▶ _Tasks to complete_
**a)** List the resource types that, according to the WorkflowCondorAdaptor page, are retrieved from the StorageSystem during execution.
**b)** According to the WorkflowCondorAdaptor page, how is the gLite Grid UI node selected?
**c)** Using the WorkflowCondorAdaptor page, explain in one to three sentences what the configurable tolerance factor is for.

▶ _Page extract_
□ □ □ □
WorkflowCondorAdaptor
Contents
Overview
This adaptor as part of the adaptors offered by the WorkflowEngine constructs an Execution Plan that can mediate to submit a job described through a Condor submit file using a COndor gateway node. After its submission the job is monitored for its status and once completed the workspace contents are retrieved and stored in the StorageSystem in the form of a gzip tarball. The resources that are provided and need to be moved to the Condor gateway are all transfered through the [Execution_Environment_Providers || Storage System]. They are stored once the plan is constructed and are then retrieved once the execution is started.
Plan Template
The entire execution process takes place in the gLite Grid UI node. This node is picked from the InformationSystem and is currently chosen randomly from all the available ones. Currently once the node has been picked, the execution cannot be moved to a different one even if there is a problem communicating with that node. The execution that takes place is a series of steps executed sequentially. These steps include the following:
- Contact the remote node
- Retrieval of the data stored in the StorageSystem and these include the resources marked as Configuration, Input Data, and JDL description
- Submit the job using the provided JDL file and optionally any configuration additionally provided using the provided user proxy certificate
- Go into a loop until either the job is completed or a timeout has expired (If a timeout has been set)
- Wait for a defined period
- Retrieve the job status
- Retrieve the job logging info
- Process the results of the above two steps
- Check the reason the loop ended
- If a timeout happened, cancel the job
- If the job terminated successfully retrieve the output files of the job
Highlights
Error tolerance
While the execution engine is polling the progress of the job, a configurable tolerance factor can be set. Should any problem arise during either status polling or logging info polling, the adaptor can be set to retry the commands for a number of times using a configurable period.
□ □ □ □
▶ _Data rows_
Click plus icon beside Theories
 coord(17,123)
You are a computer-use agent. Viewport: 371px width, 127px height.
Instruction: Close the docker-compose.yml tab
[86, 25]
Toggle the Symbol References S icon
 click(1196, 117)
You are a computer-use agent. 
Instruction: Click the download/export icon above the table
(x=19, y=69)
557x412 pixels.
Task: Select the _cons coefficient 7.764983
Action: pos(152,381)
□ □ □ □
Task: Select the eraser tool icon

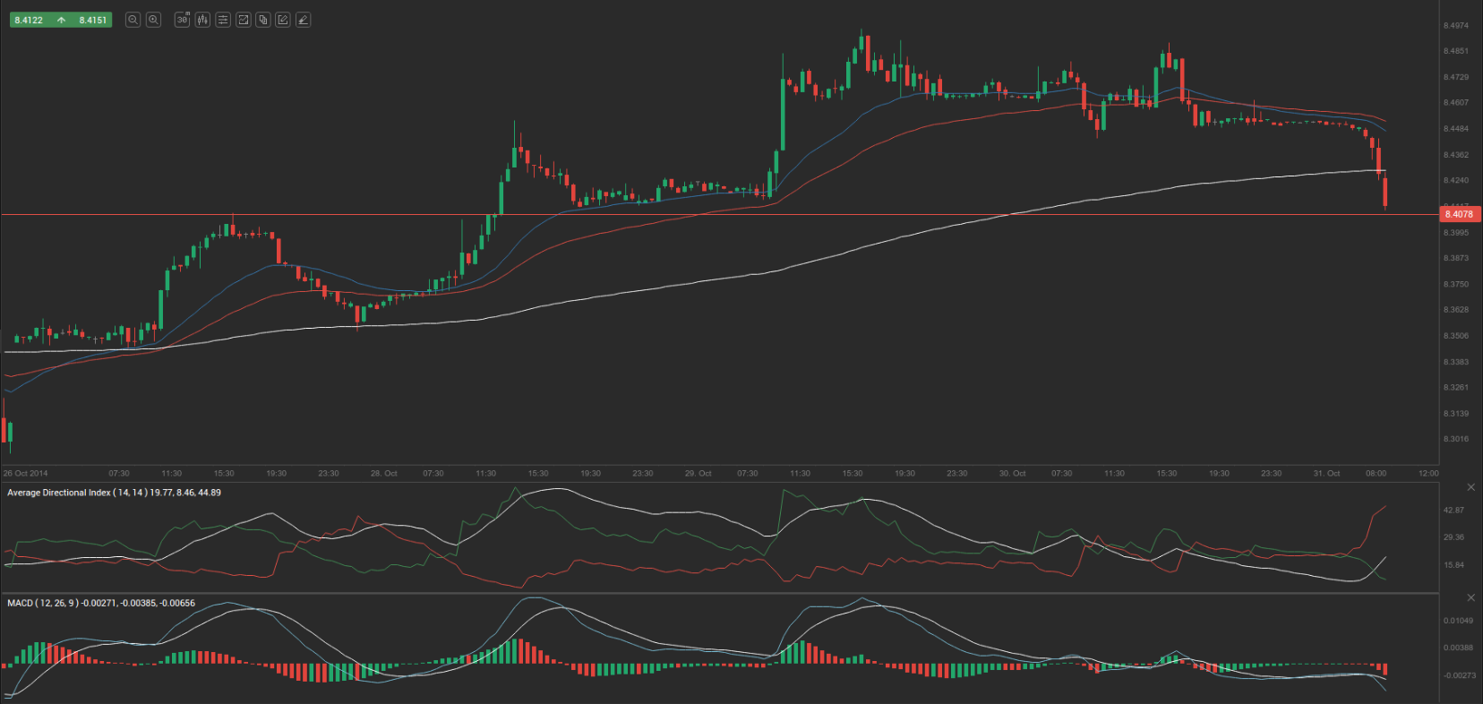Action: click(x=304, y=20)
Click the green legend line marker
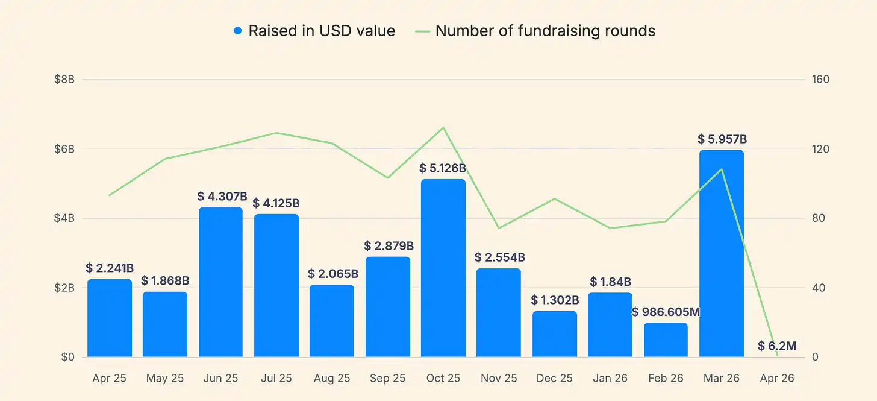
□ □ □ □
▶ _Responses in order_
**a)**
- Configuration
- Input Data
- JDL description

**b)** It is picked from the InformationSystem and is currently chosen randomly from all the available ones.

**c)** The tolerance factor can be set while the execution engine polls the job's progress. If a problem arises during status polling or logging info polling, the adaptor can retry the commands a number of times, using a configurable period.